╔══

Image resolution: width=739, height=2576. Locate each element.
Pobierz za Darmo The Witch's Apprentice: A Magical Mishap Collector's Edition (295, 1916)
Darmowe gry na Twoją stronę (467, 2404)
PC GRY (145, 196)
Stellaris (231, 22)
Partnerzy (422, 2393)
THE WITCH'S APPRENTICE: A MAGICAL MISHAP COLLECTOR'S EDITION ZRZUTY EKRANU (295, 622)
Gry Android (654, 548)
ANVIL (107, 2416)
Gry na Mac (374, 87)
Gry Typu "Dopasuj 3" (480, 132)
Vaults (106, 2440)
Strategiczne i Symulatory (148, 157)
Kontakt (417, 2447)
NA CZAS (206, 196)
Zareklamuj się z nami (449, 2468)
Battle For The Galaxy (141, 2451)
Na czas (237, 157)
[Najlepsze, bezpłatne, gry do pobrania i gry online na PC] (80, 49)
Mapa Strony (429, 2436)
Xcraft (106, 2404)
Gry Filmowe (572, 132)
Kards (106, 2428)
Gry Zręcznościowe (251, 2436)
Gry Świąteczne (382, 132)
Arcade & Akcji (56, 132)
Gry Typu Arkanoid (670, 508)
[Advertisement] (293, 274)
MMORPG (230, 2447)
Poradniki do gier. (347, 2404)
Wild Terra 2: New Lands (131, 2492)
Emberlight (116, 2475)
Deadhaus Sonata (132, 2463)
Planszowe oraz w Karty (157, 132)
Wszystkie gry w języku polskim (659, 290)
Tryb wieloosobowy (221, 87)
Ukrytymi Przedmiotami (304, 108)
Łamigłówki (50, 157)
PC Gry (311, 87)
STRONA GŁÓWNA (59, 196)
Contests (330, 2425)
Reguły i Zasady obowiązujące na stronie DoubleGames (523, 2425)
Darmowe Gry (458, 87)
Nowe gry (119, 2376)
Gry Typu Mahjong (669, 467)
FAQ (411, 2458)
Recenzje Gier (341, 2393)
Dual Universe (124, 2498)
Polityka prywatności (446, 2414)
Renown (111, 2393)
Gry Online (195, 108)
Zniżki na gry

╚══
╔══

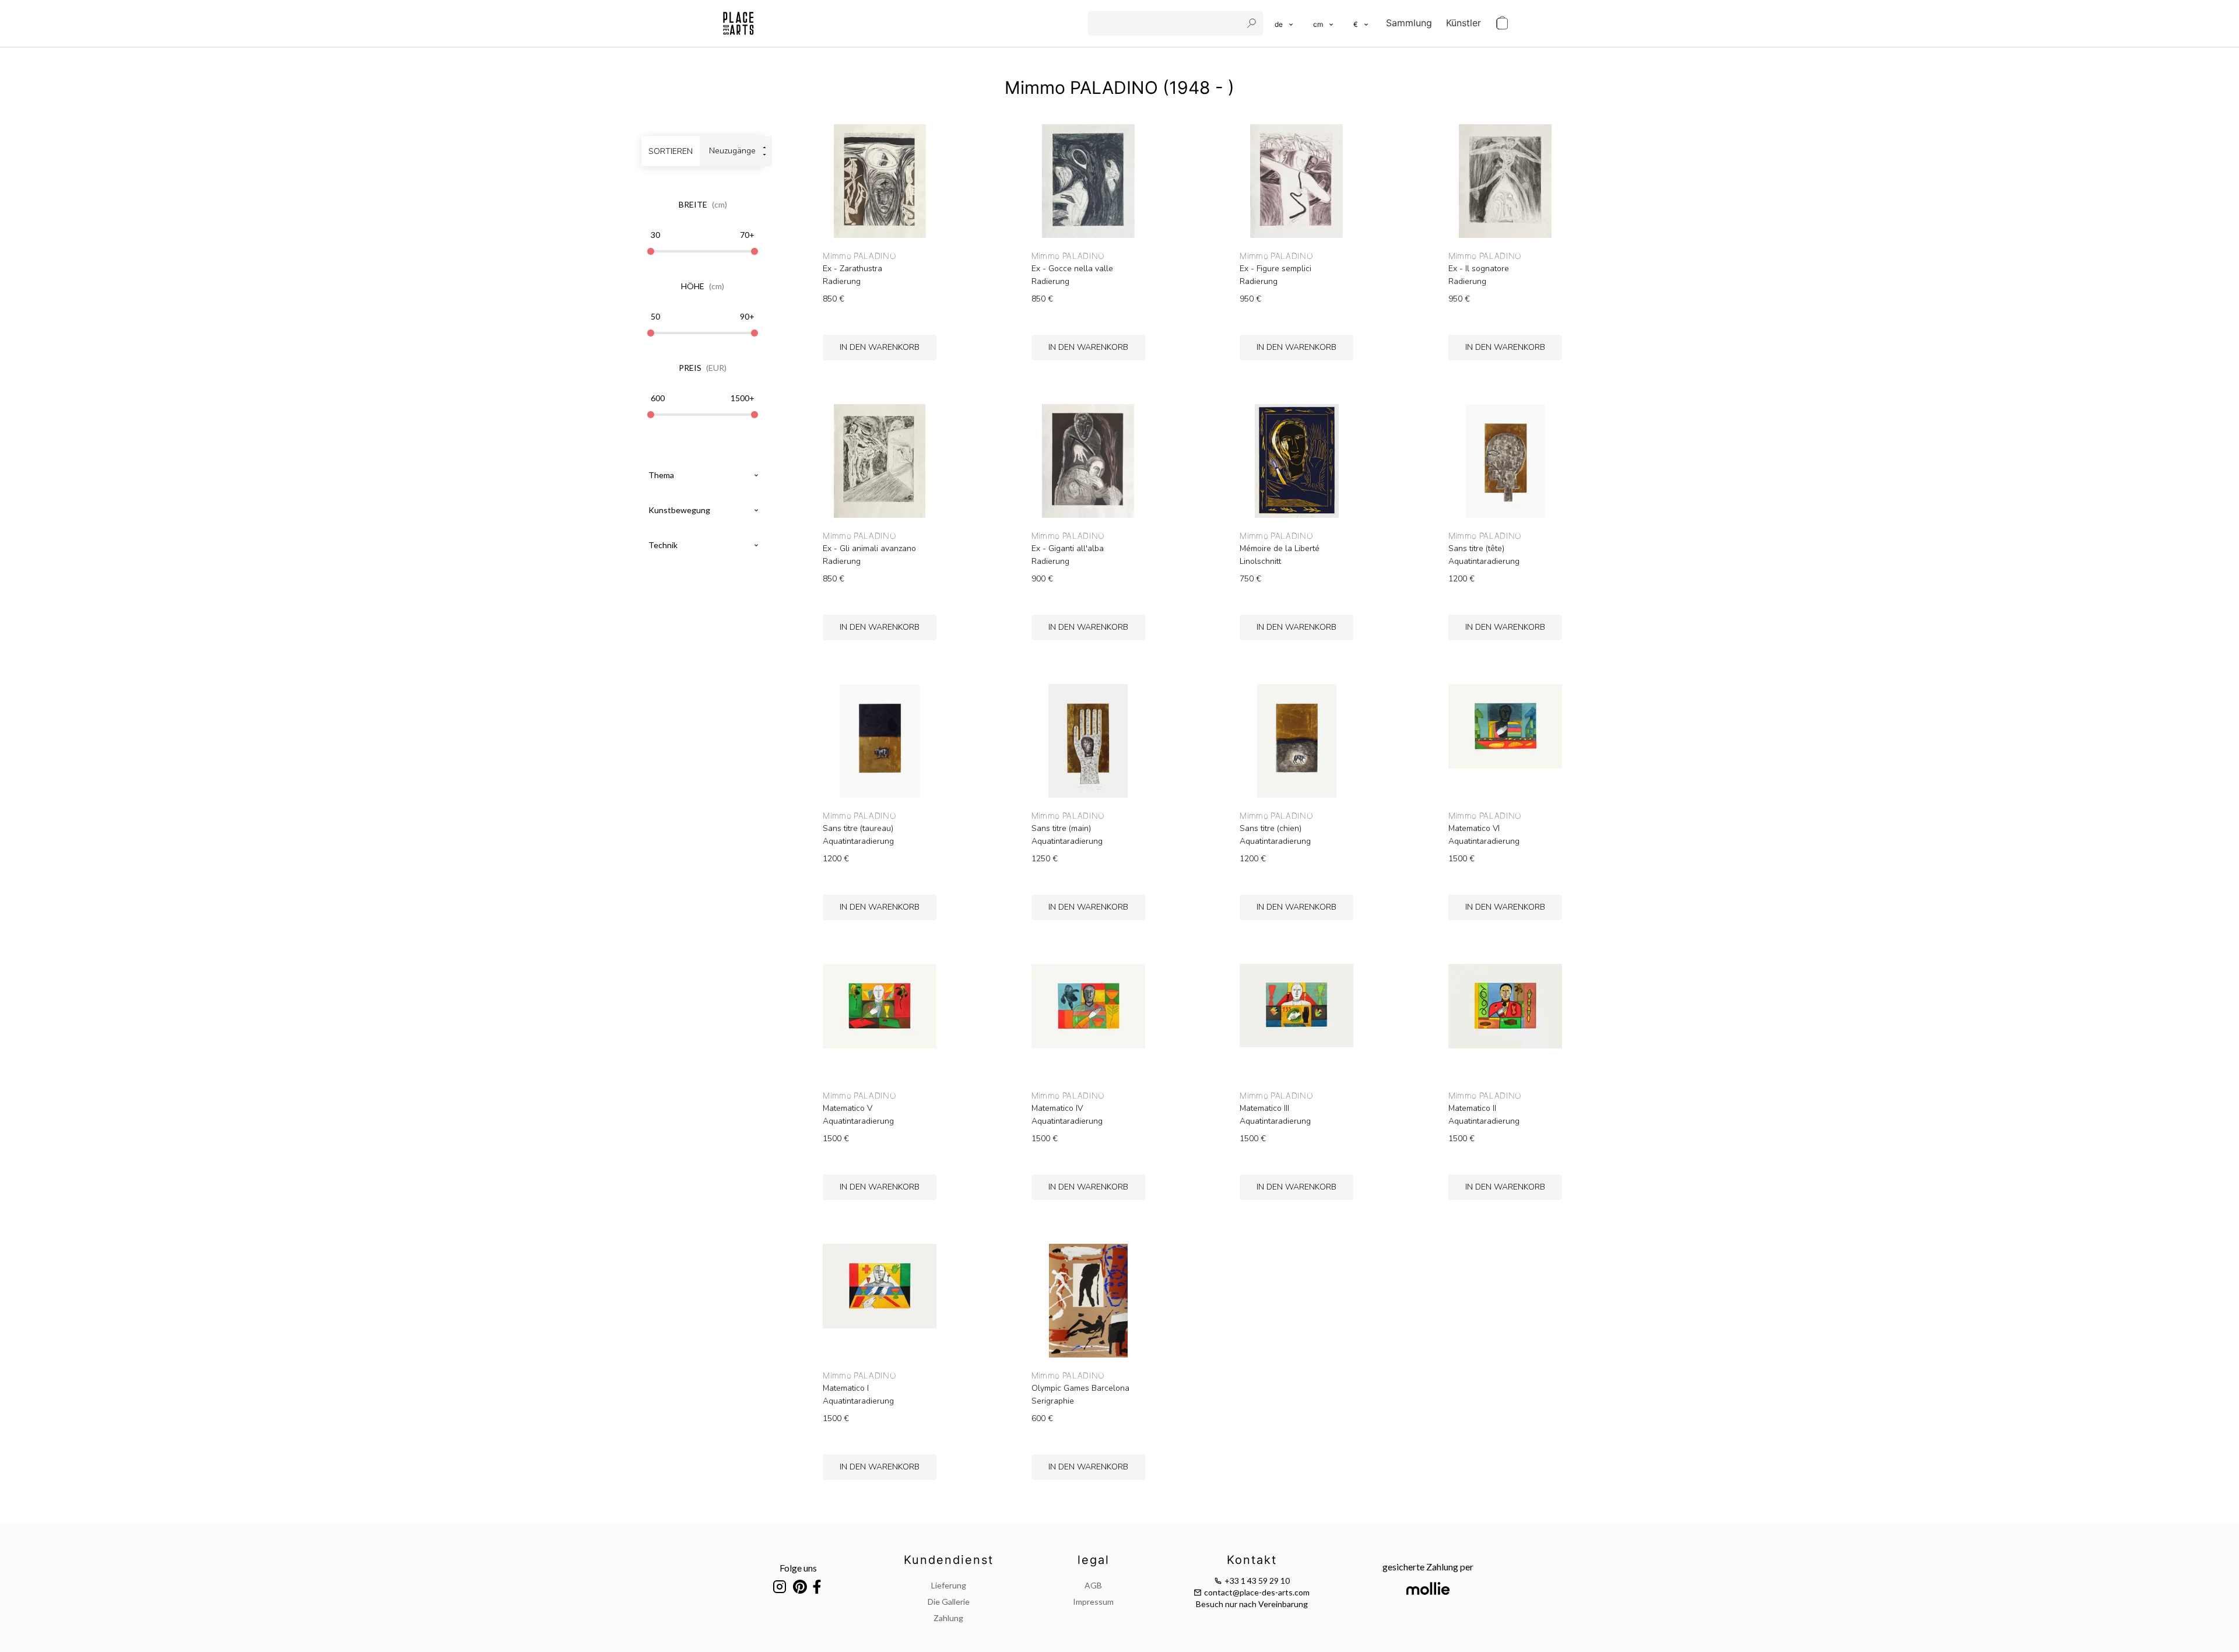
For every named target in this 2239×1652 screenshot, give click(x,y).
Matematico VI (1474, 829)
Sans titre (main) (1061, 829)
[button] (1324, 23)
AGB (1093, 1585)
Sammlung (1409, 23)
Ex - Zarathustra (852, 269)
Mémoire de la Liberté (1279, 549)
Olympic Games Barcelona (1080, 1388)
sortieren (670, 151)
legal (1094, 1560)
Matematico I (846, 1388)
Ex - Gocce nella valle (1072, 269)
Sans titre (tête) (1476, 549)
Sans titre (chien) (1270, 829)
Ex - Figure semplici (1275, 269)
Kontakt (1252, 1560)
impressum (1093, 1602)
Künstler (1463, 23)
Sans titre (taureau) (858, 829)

╚══

Work order:
Copy out, word for word, the part of the entries above that begins at the line with "Image resolution: width=739, height=2576." and ends at the line with "Deadhaus Sonata (132, 2463)", including both.

Answer space:
Image resolution: width=739, height=2576. Locate each element.
Pobierz za Darmo The Witch's Apprentice: A Magical Mishap Collector's Edition (295, 1916)
Darmowe gry na Twoją stronę (467, 2404)
PC GRY (145, 196)
Stellaris (231, 22)
Partnerzy (422, 2393)
THE WITCH'S APPRENTICE: A MAGICAL MISHAP COLLECTOR'S EDITION ZRZUTY EKRANU (295, 622)
Gry Android (654, 548)
ANVIL (107, 2416)
Gry na Mac (374, 87)
Gry Typu "Dopasuj 3" (480, 132)
Vaults (106, 2440)
Strategiczne i Symulatory (148, 157)
Kontakt (417, 2447)
NA CZAS (206, 196)
Zareklamuj się z nami (449, 2468)
Battle For The Galaxy (141, 2451)
Na czas (237, 157)
[Najlepsze, bezpłatne, gry do pobrania i gry online na PC] (80, 49)
Mapa Strony (429, 2436)
Xcraft (106, 2404)
Gry Filmowe (572, 132)
Kards (106, 2428)
Gry Zręcznościowe (251, 2436)
Gry Świąteczne (382, 132)
Arcade & Akcji (56, 132)
Gry Typu Arkanoid (670, 508)
[Advertisement] (293, 274)
MMORPG (230, 2447)
Poradniki do gier. (347, 2404)
Wild Terra 2: New Lands (131, 2492)
Emberlight (116, 2475)
Deadhaus Sonata (132, 2463)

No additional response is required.